* [AIM OF THE EXERCISE] Echo the stretch of the SDR hiring text from "SDR hiring managers" through "mock cold call.", word for word.

* [READING TEXT]
* start *

SDR hiring managers evaluate candidates on five dimensions, in roughly this order:

  1. Coachability: Can you take in-call feedback and apply it on the second try? This is the #1 thing tested in the mock cold call.
  2. Resilience: Can you handle rejection without getting discouraged? Will you make 80 calls tomorrow after a bad day today?
  3. Energy and presence: Do you sound like someone a buyer would want to talk to? Smile, voice modulation, pace.
  4. Curiosity: Do you ask good questions? Do you understand the buyer and the segment?
  5. Cultural fit: Will you fit the team’s energy and pace?

Mistakes that sink sales development representative candidates

1. Reading from a script in the mock cold call

Scripts kill conversation. Sales managers want to hear you think on your feet, not recite words. Use a structure (opener, why I’m calling, question, ask) but say it in your own words.

2. Failing to ask for the meeting

The most common mock-call mistake is not asking for the meeting at the end. The whole point of the call is to book one. Ask. Even if it’s awkward. Especially if it’s awkward.

3. Bashing your previous job or company

Even if your last job was awful, frame the move forward (the role you want next) rather than away (what you’re escaping). Negativity reads as a culture risk.

4. Not researching the company

If you can’t name what the company does, who the buyer is, or one recent piece of news, you’ll fail the ‘why this company’ question. Spend 30 minutes on the website, the blog, and LinkedIn before every interview.

* end *

* [SUPPLIED INFORMATION]
* start *

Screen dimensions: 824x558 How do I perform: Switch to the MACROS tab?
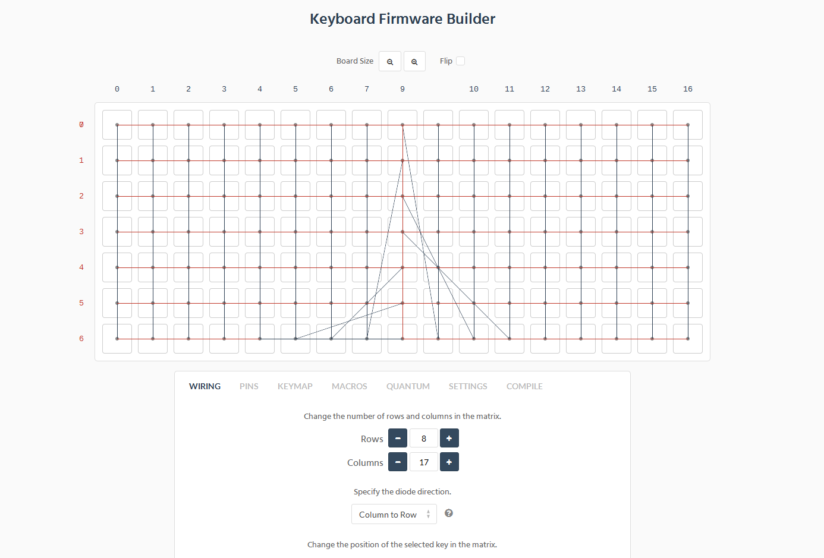[349, 386]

* end *

* [TASK ANSWER]
SDR hiring managers evaluate candidates on five dimensions, in roughly this order:

  1. Coachability: Can you take in-call feedback and apply it on the second try? This is the #1 thing tested in the mock cold call.